Ali is a long-serving Board member of the Coalition, and she and other leading voices in the sector continue to go above and beyond to guide and sustain its ‘collective action’. Youth Sport Trust and the Coalition also sit on the National Sector Partners Group which came together this year to publish the ‘Unlocking the Potential’ report. The Group – which also includes Active Partnerships, the Chartered Institute for the Management of Sport and Physical Activity (CIMSPA), the Local Government Association (LGA), the Sport and Recreation Alliance and ukactive – recently met with Sports Minister Stuart Andrew, a strong advocate of tackling inequalities in society. It was heartening to hear he is keen to focus on the wider societal benefits that sport and physical activity can generate.
COHESION
Throughout 2023 and beyond, we’ll be encouraging more members from ‘outside’ of sport to join the Coalition and utilise its increasing connectivity and scale. I recently chaired a panel at the Belong Network’s national conference in Manchester, and we will be working with them and other networks to focus on the ‘Stronger communities and social cohesion’ aspect of #OpenGoal. If you haven’t already, please check out Belong’s Power of Sport toolkit.

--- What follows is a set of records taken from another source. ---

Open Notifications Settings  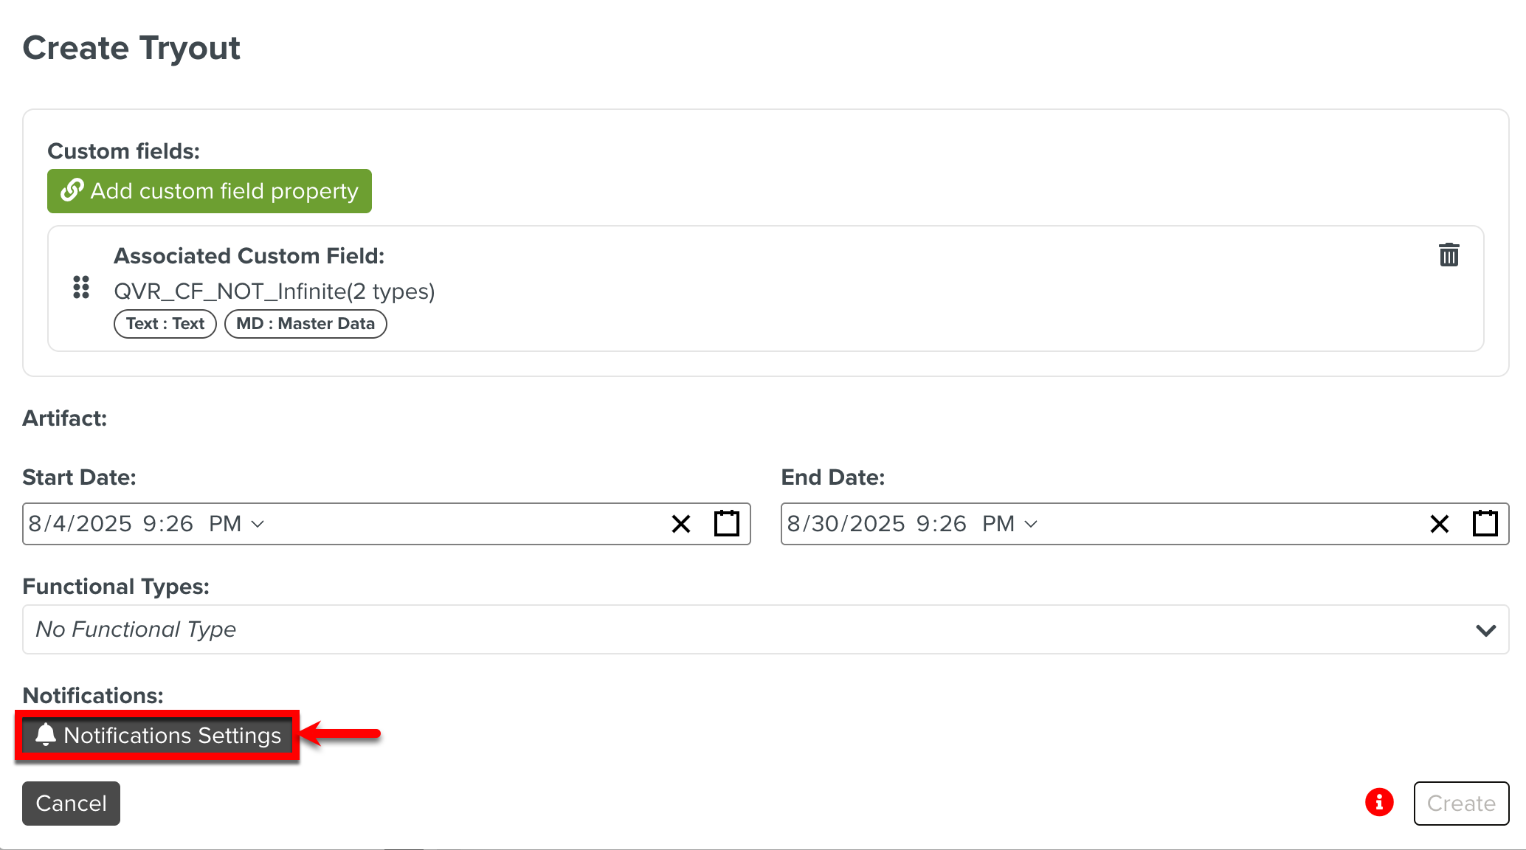[x=158, y=736]
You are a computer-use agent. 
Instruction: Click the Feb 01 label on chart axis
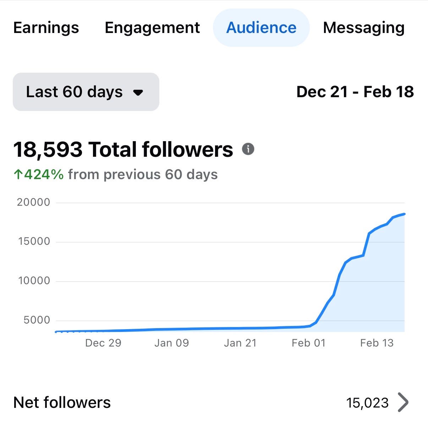pos(308,343)
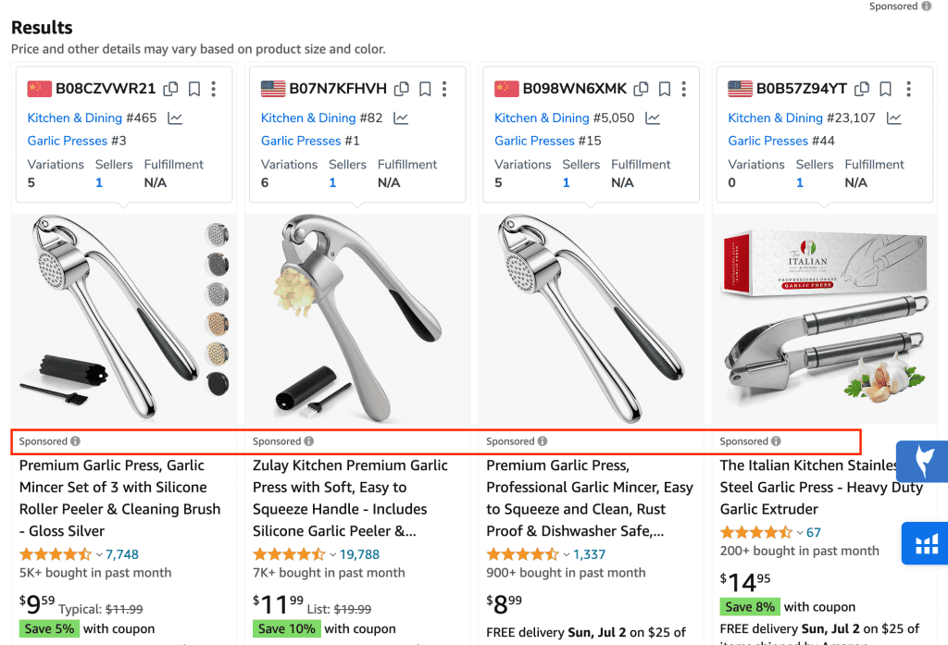
Task: Bookmark product B08CZVWR21
Action: [194, 89]
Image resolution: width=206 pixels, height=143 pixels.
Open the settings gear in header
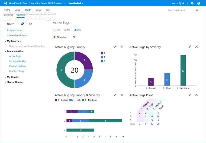[x=192, y=3]
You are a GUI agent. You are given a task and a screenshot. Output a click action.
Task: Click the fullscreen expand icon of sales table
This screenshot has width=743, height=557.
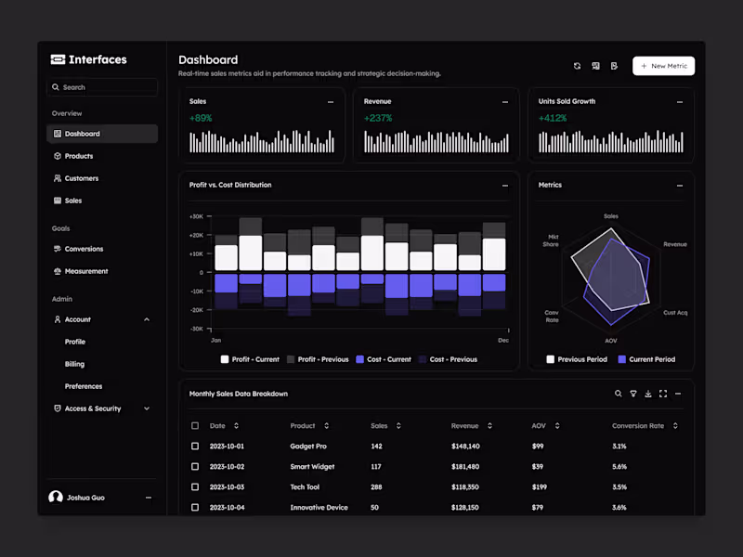[x=663, y=394]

Last but by no means least, there are two cross-cutting elements of #OpenGoal focused on tackling inequalities and increasing environmental sustainability. A year ago David Gent, CEO of Active Humber, spoke eloquently during one of the Coalition’s ‘Town Hall’ sessions on how tackling inequalities is at the heart of sport for development’s contribution to climate action, and I’m pleased to report that he will be helping to lead the Coalition’s activity in this area throughout 2023. After all, this is a coalition committed to sustainable development in all its forms.
Finally, I would like to take this opportunity to thank the Coalition’s key partners: Sport England, Comic Relief and Laureus Sport for Good. They have been extremely supportive since initially coming together to fund the Coalition in 2018, with System Partner funding from Sport England confirmed for the next five years. I’d also like to thank Kelly Smith for her fantastic work around impact and engagement for the Coalition over the last two years. Kelly recently joined Access Sport, and the core team is excited to welcome her successor, Amy Caterson, who joins from Sport Wales. We'll be using the first quarter of 2023 – including our next Board meeting on February 1 – to review the Coalition's performance and infrastructure, in order to maximise impact moving into the second year of the #OpenGoal framework.
There’s lots more to come from the Coalition in 2023 and beyond, so please consider signing the Charter and joining the Movement. Whether it’s submitting evidence to influence or inform policy-makers, attending one of our Town Hall sessions, or even just simply spreading the word about sport for development… it’s time we came together to unlock the potential of sport and physical activity in helping to build a better future. It really is an #OpenGoal.